Et pas seulement les titres, mais également les albums. Hissing Fauna, are you the destroyer ? est le huitième album de Of Montreal, et il date de 2007. Depuis, ils en ont sorti cinq autres ainsi qu'un recueil de premiers titres. Pour illustrer cette foisonnante activité, les pochettes et les présentations des disques suivent le mouvement : dessins baroques surchargés de détails, colorés, rappelant les hippies, le psychédélisme des années 60, le rococo. Bref, ça déborde à tous les niveaux.

Il faut donc un certain temps pour s'habituer à cet univers chamarré, mais Hissing Fauna fait un peu exception : l'album est plutôt sombre malgré ses refrains endiablés et son rythme trépidant que rien n'arrête (quasi impossible de couper le disque une fois lancé, tout s'enchaîne trop vite), arrivant dans une période de dépression de Kevin Barnes, sa pochette est surtout noire, et le titre pivot de onze minutes rappelle Kraftwerk, de l'electro martiale et répétitive. Malgré tout, la voix ne peut pas se transformer à ce point, et la chaleur et la détresse qui en suintent n'ont jamais la noirceur de la cold-wave. La suite ressemble par moments à du Prince. J'adorerai mettre certains passages pour faire danser les foules.

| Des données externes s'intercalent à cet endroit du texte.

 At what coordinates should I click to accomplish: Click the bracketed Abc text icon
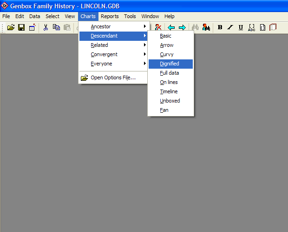pyautogui.click(x=252, y=27)
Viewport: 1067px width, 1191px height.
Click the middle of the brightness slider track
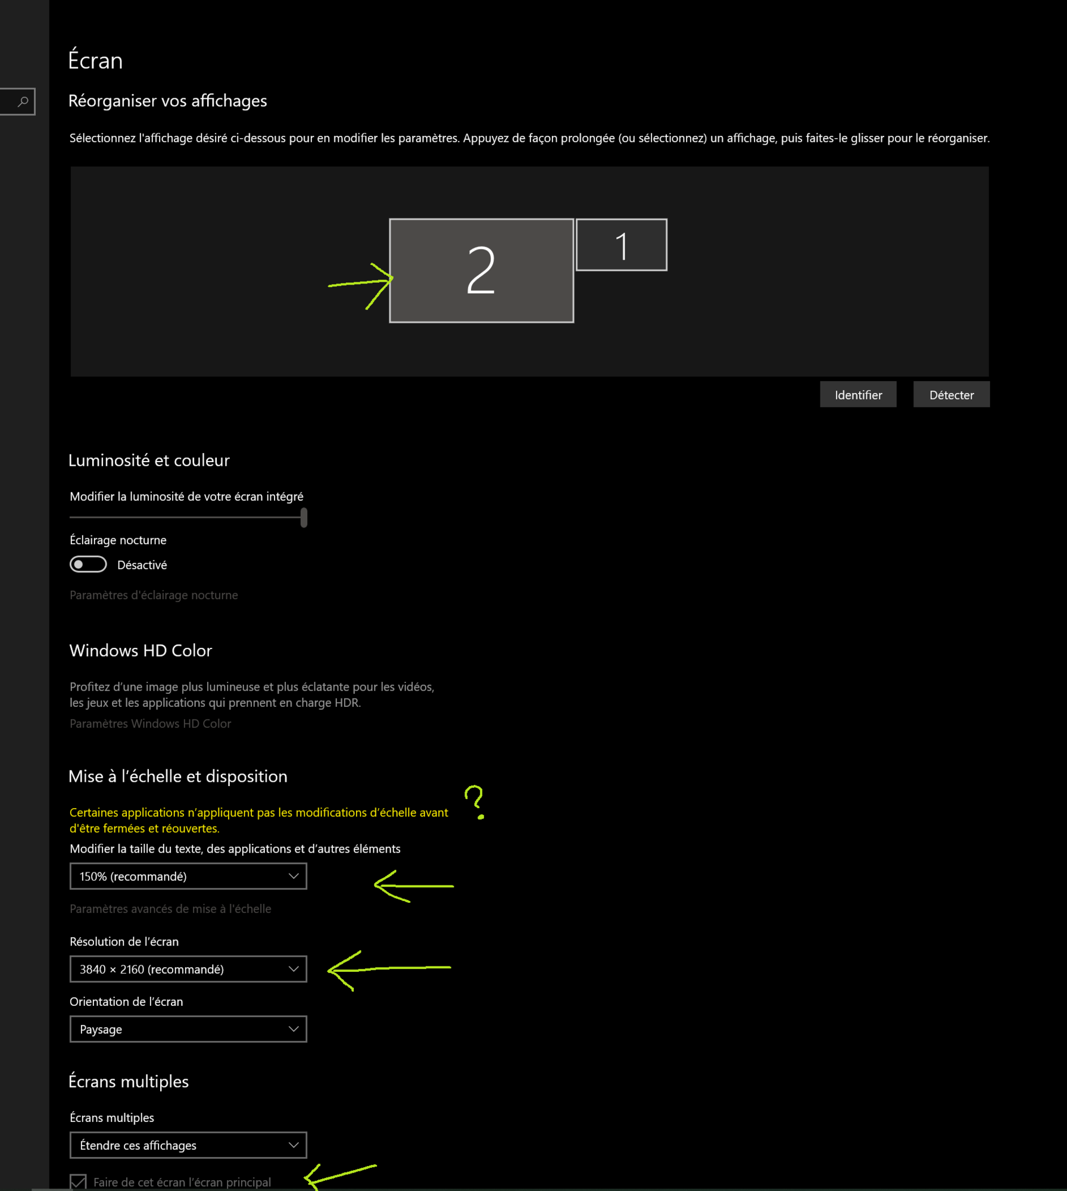186,517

Comme toujours lorsque je me sens blasé de tout, un objet unique apparaît, et même s'il appartient à un monde nouveau et déjà fourni qui m'est totalement inconnu, il ouvre des perspectives, comble des creux, ose les influences passées sans honte. Le rock est vieux et je me dis presque quotidiennement qu'il est mort, mais il renaît trop souvent pour qu'il ne continue pas malgré tout. Peu importe sa simplicité, il peut se métisser à l'envi. Il mute, il évolue, comme toute forme de vie.